In-game screenshot of NinJump Rooftops.
Sci-fi space scene – what would Rooftops look like on Mars? I tried to think about what possible enemy types might also inhabit the area. Yes, that’s Purple Tentacle! (an homage to one of my favorite games of all time)
An environment heavily inspired by a mix of Candyland nostalgia and excitement over the scenes in Wreck-It Ralph’s Sugar Rush.
Snowy scene based in rural Japan.
Buildings and facades ideas to give unique pieces of flair to buildings.
I concepted the bee, squirrel, and panda for NinJump Rooftops, which served as enemy types. These are some of my silhouettes and rough sketches next to the final, colored designs. We decided that all enemies would have a blue color scheme to make it extra easy, at a glance, to distinguish the main character from the bad guys. My goal was to make each enemy distinct visually, and reflect in its character design what its attack would be. The bee is a bumbling enemy that flies up and down through the air. The squirrel is quick and nimble, running along the rooftops to attack. The panda has a powerful ground-pound attack, so I gave him large, powerful paws and a solid, strong silhouette.
Some of my favorite NinJump Rooftops costume concepts, with their 3D rendered versions on the side. I was working with technical limitations, as all costumes share the same rig and animation as the original NinJump Rooftops ninja in the interest of saving animation time. Joints had to be in the same spot, for instance, which meant I had to be careful with my designs to make sure they’d with the original ninja animations.
UI Art & Design
Mid-way through the project, I took over the UI design another artist started, learning how to work within the established style. One of the heaviest UI features I worked on was Daily Missions, which included a notification pop up, event calendar, and an in-game toaster. I created Flash animation mockups for our engineer to implement.
User flows showing the Daily Mission’s feature’s access points from different gameplay menus.
UI mock up for distinguishing a costume with a special power-up.
In app purchase and boost icons created for NinJump Rooftop’s storefront. I started with 3D renders, which I then worked into with Photoshop to give each one a consistently rich, painterly quality. I created a visual language for “extra duration” and “extra power” for boost upgrades.
I was responsible for the Concept Art and UI Art/Implementation for NinJump Smash, a mobile title about busting through walls and preconceptions. We had a very short development cycle and a tiny team, and borrowed heavily from NinJump Rooftop’s aesthetics in the interest of staying true to the brand and also saving time. This was one of Backflip’s first titles created in Unity, and I learned a lot about NGUI in the process of implementing the UI.

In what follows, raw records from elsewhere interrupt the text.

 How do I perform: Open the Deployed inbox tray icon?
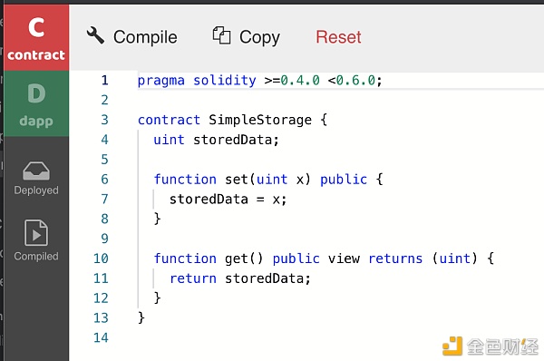36,171
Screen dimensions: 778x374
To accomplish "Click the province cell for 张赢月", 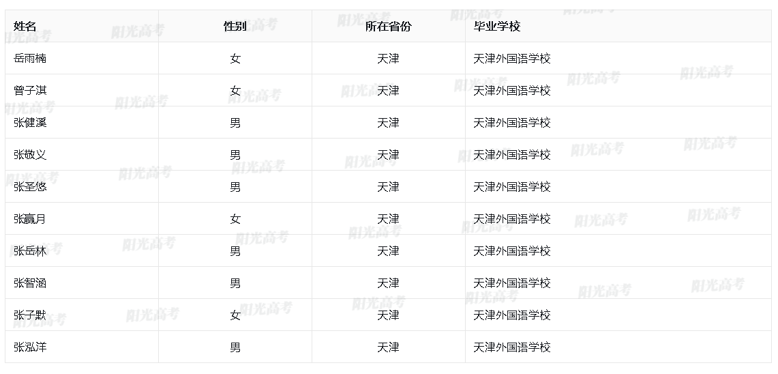I will [x=388, y=219].
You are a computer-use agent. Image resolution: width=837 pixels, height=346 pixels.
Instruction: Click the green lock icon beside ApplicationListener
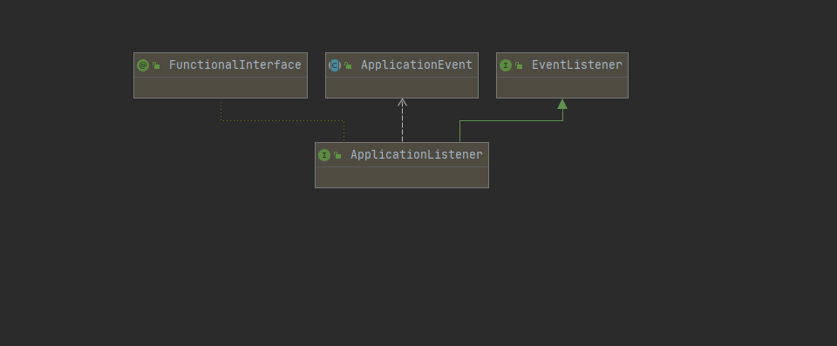pyautogui.click(x=337, y=155)
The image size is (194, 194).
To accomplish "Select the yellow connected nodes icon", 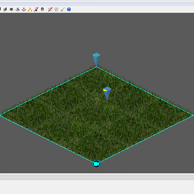I will click(x=30, y=9).
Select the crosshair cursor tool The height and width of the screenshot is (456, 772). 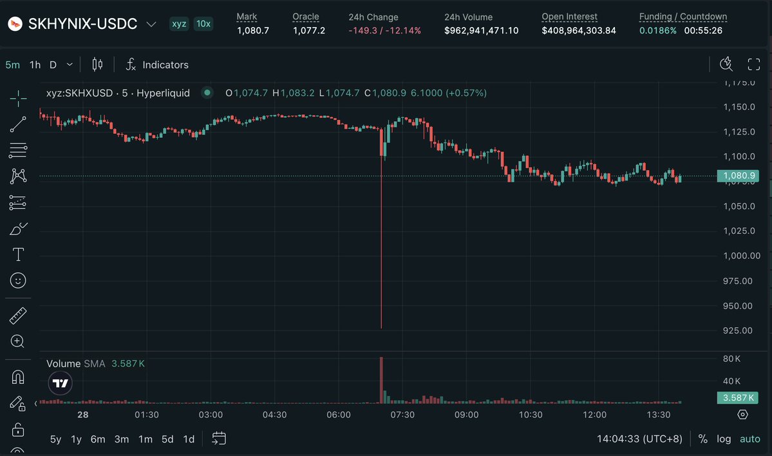[x=18, y=99]
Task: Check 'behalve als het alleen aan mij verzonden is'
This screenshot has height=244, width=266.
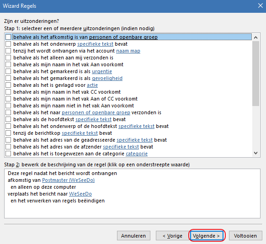Action: pos(8,58)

An ideal screenshot mock up of gameplay. I’m not kidding when I reveal that the Kool-Aid man was the main source of our inspiration – when we gave the ninja a reason to bust through walls (for Ninja training, and to prove that a fat ninja can be an awesome ninja) and began treating this game as a short-but-sweet backstory to NinJump Rooftops, the month-long project became really exciting to work on.
Logo and Icon work
Here are some logos and icons I created for mobile titles NinJump Smash and NinJump Dash. Concept artist Jim Stigall drew the original chubby ninja for NinJump Smash, and I further rendered it out for the icon and created the border-busting treatment to hint at gameplay. I wanted the logo and icon to evoke the feeling that you’d be disruptively busting through a wall. NinJump Dash is a competitive endless runner racing game, and I wanted the logo to reflect the racing component of gameplay, while the icon reflects its competitive aspect.

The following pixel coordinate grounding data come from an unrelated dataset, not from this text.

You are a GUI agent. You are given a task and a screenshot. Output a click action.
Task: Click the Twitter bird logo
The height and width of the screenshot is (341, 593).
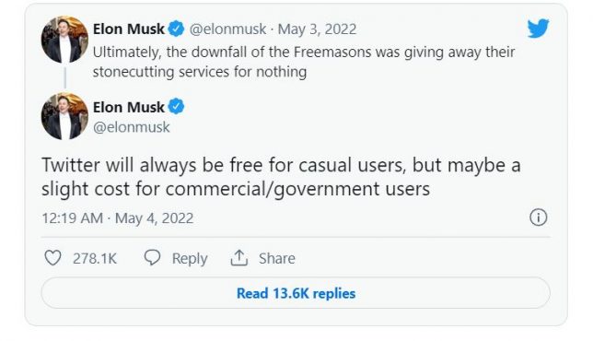pos(538,28)
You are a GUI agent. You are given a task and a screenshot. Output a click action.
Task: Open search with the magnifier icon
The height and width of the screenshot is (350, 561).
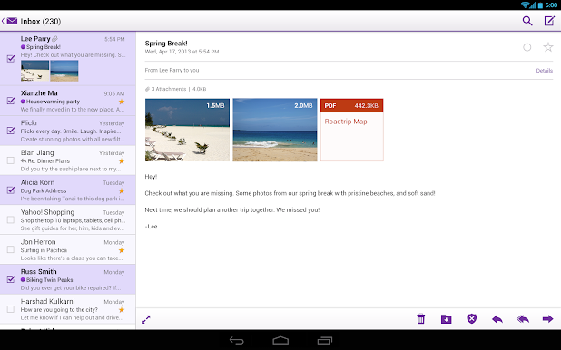(x=527, y=21)
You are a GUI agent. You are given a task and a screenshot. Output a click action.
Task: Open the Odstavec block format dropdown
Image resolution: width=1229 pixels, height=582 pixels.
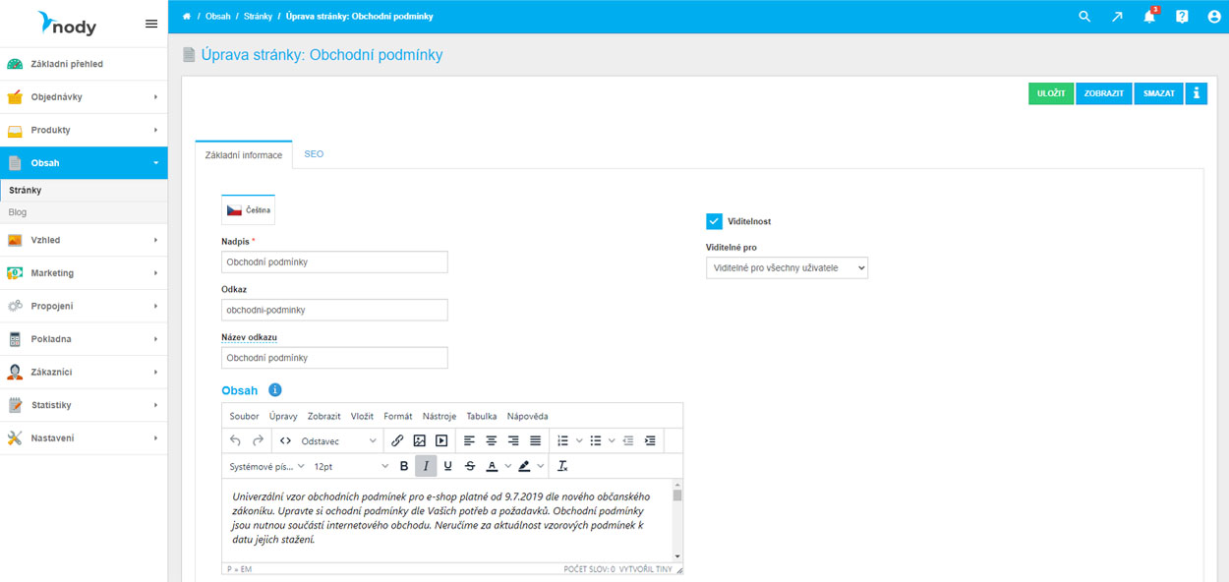[338, 441]
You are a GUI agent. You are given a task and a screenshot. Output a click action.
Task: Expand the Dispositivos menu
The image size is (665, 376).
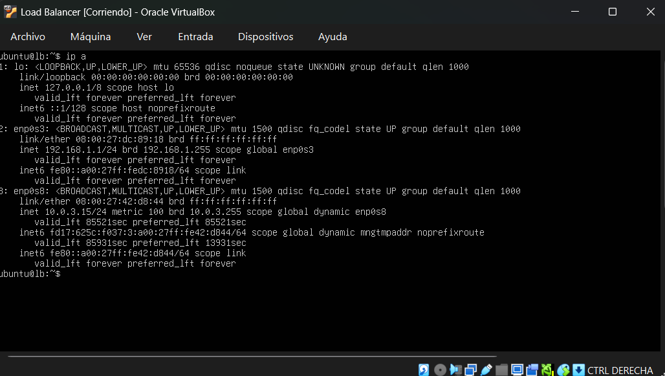pyautogui.click(x=265, y=37)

A bit of iteration to get me to the final NinJump Smash logo. This project had an ultra-short development cycle (4-5 weeks) and a relatively small team (4-6 people total at any given time: 2-3 artists, 1-2 designers, 1 engineer, 1 associate producer), so I hustled on the logos to get them done in time for shipping the game. From concept to final vector asset, the logo took me around three workdays to complete – this is normally something that takes weeks of iteration time, but I was able to condense the process to a much shorter time frame out of necessity.
A simple user flow to show relationships between gameplay screens.
Feedback and Art Direction
NinJump Dash is a competitive endless runner game, developed by a partner studio. The NinJump Rooftops team felt there were important steps to take in unifying the style to fit the brand – I ended up playing a key part in suggesting how to improve the UI and adjust the style to match what had already been created in Rooftops.
Examples of email feedback I provided to the NinJump Dash team to make their UI both more legible and more consistent with the NinJump brand.